Présentation

Les paralysies des branches du plexus brachial que l’on appelle communément les nerfs ou troncs nerveux sont nommés paralysies tronculaires par opposition aux paralysies des racines nerveuse ou paralysies radiculaires et aux paralysies de l’origine des nerfs que l’on appelle les paralysies du plexus brachial. Les paralysies radiculaires sont prises en charge par des neurochirurgiens. Les paralysies du plexus brachial et les paralysies tronculaires sont prises en charge par les chirurgiens de la main ayant une formation spécifique de microchirurgie.

 

La prise en charge thérapeutique dépend de la cause de la paralysie

Dans les paralysies spontanées, qui surviennent sans contexte traumatique, une exploration chirurgicale avec libération du nerf (neurolyse) doit souvent être effectuée.

Dans les paralysies secondaires à une plaie (coup de couteau, trauma par balle), une chirurgie d’exploration et de réparation doit être effectuée en urgence.

Dans les paralysies consécutives à un traumatisme fermé (luxation, fracture), le squelette doit être stabilisé en urgence et la paralysie doit faire l’objet d’une surveillance rapprochée associé à une rééducation. Si la récupération ne débute pas dans les 5 mois du traumatisme, une intervention doit être proposée.

 

La prise en charge de la paralysie dépend de l’ancienneté

Dans les paralysies récentes datant de moins d’un an, une chirurgie directe sur le nerf peut être réalisée, libération, suture, greffe nerveuse ou transfert nerveux (neurotisation) en fonction des situations.

Dans les paralysies anciennes qui datent de plus d’un an, seule une chirurgie palliative de transfert musculo-tendineux ou d’arthrodèse (fusion articulaire) peut être réalisé, des exceptions peuvent être faites chez l’enfant.

 

La récupération dépend de différents paramètres

Elle dépend de l’âge, l’ancienneté du traumatisme, du type de lésion nerveuse (contusion, étirement, rupture partielle ou totale).

La récupération est souvent échelonnée sur 18 mois.

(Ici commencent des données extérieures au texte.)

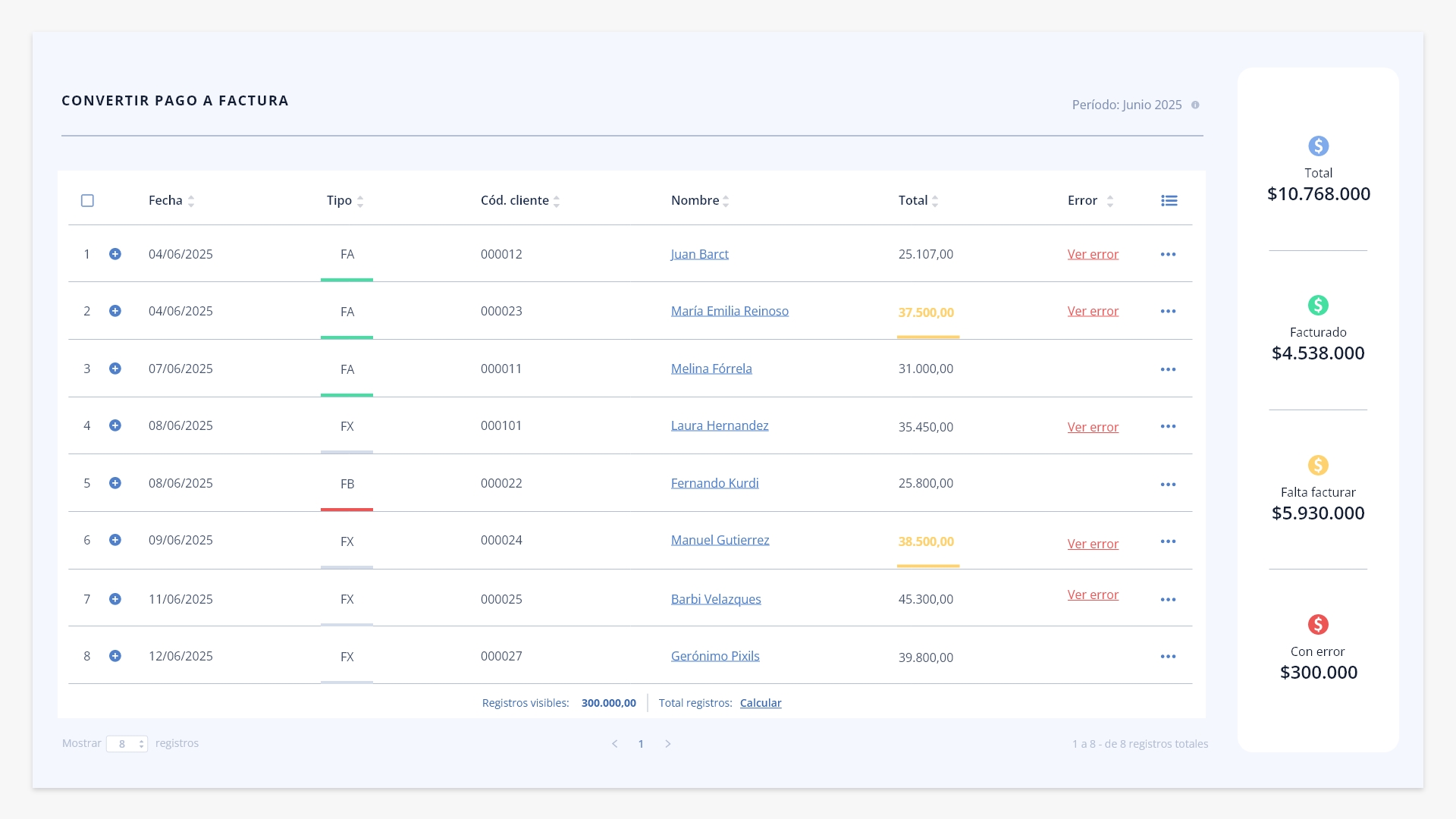The width and height of the screenshot is (1456, 819).
Task: Select page 1 in pagination
Action: click(641, 744)
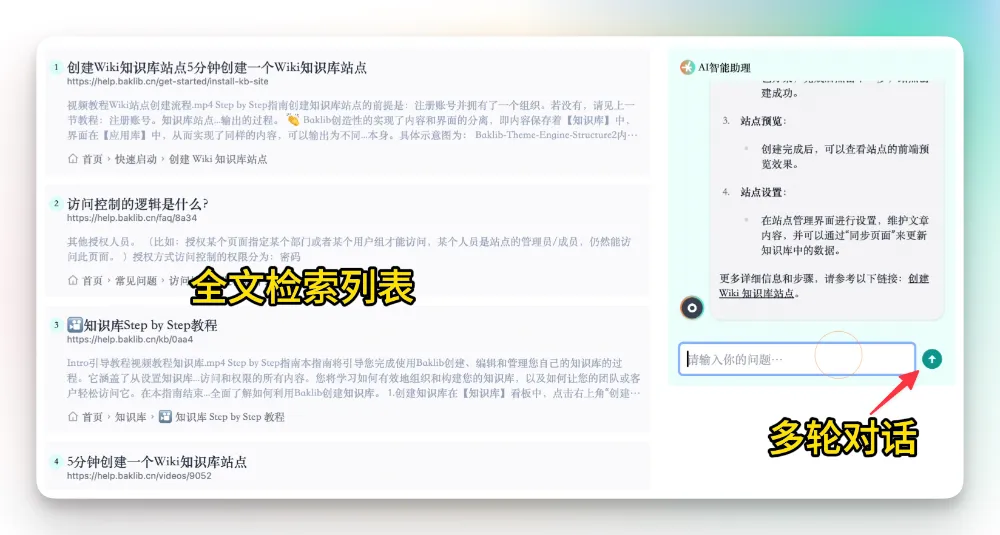The image size is (1000, 535).
Task: Click the assistant bot avatar beside the reply
Action: click(691, 307)
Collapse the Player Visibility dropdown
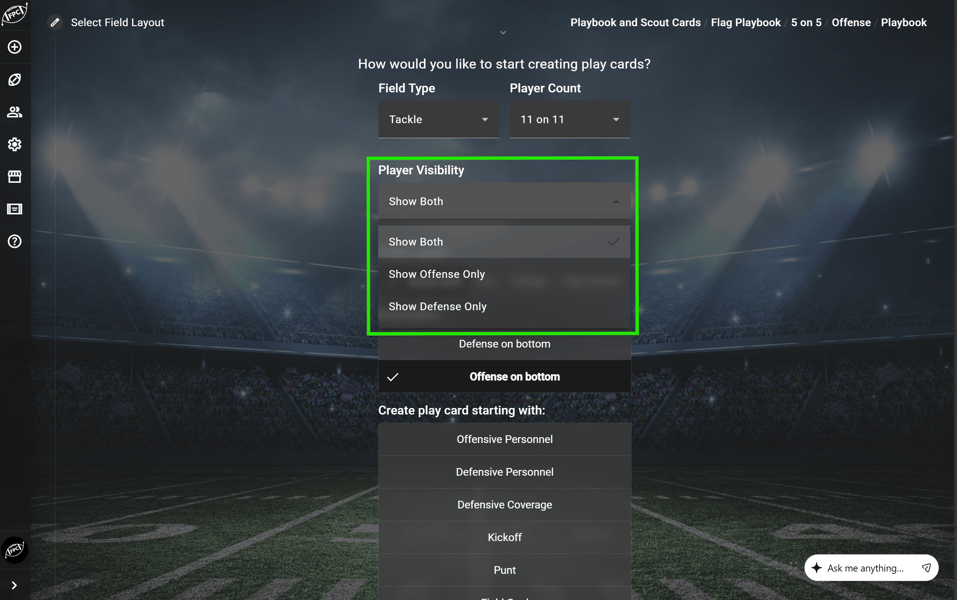The width and height of the screenshot is (957, 600). click(504, 201)
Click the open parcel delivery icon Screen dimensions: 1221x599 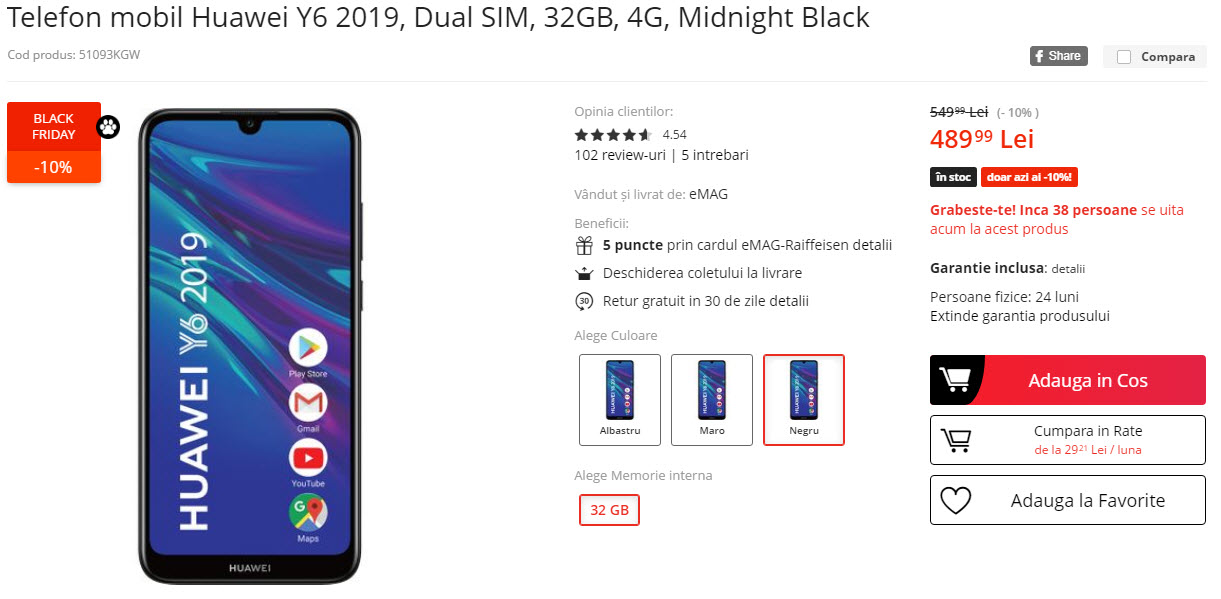584,273

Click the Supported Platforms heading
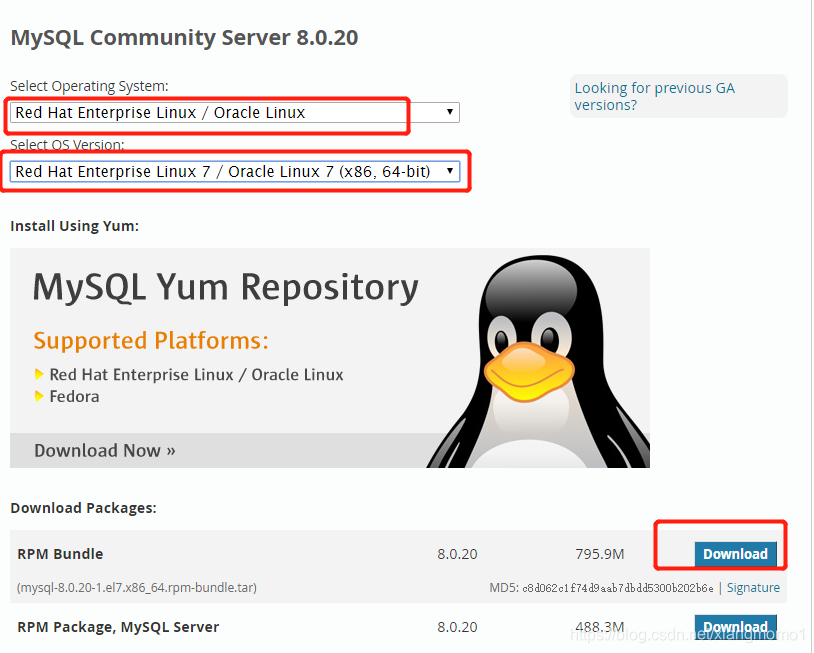click(x=150, y=340)

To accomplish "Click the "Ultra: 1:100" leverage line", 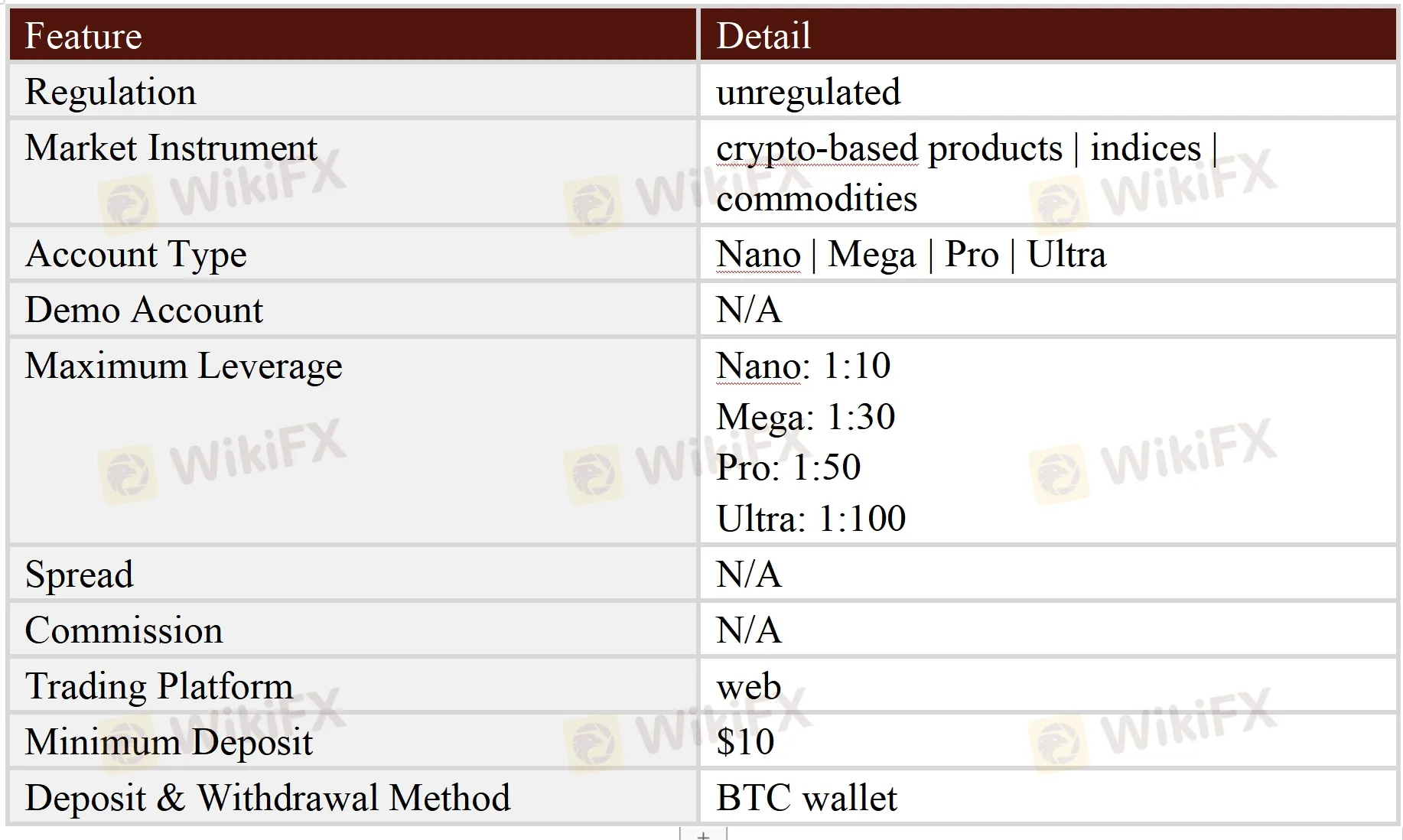I will click(811, 519).
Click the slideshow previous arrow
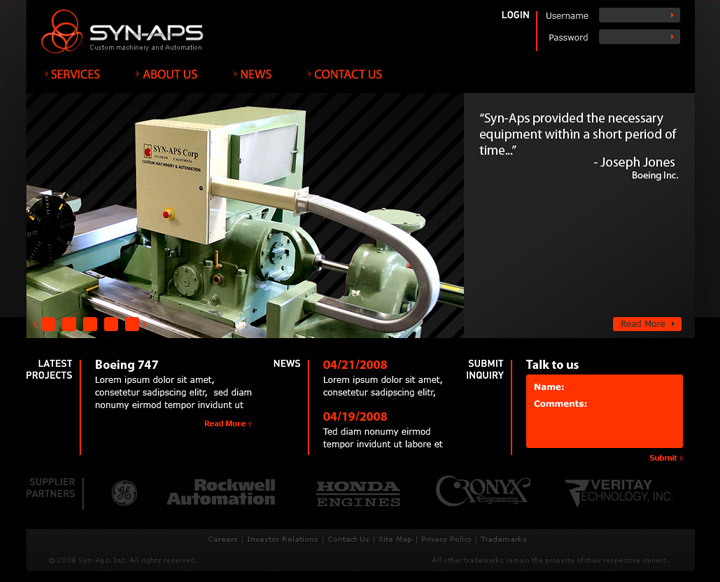 click(x=35, y=324)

Plus le patient est jeune et meilleure sera la récupération, la prise en charge des atteintes plexiques chez l’enfant et l’adolescent sera ainsi différentes de celle de l’adulte. De même, au-delà de 60 ans, une chirurgie de réparation nerveuse pourra être évitée au profit de chirurgie palliative de transfert musculo-tendineux et de fusion articulaire

Plus le traumatisme est ancien et plus la récupération après l’intervention sera longue et difficile.

Lorsque le nerf est totalement rompu, on parle alors d’avulsion radiculaire, la récupération est nettement moins bonne.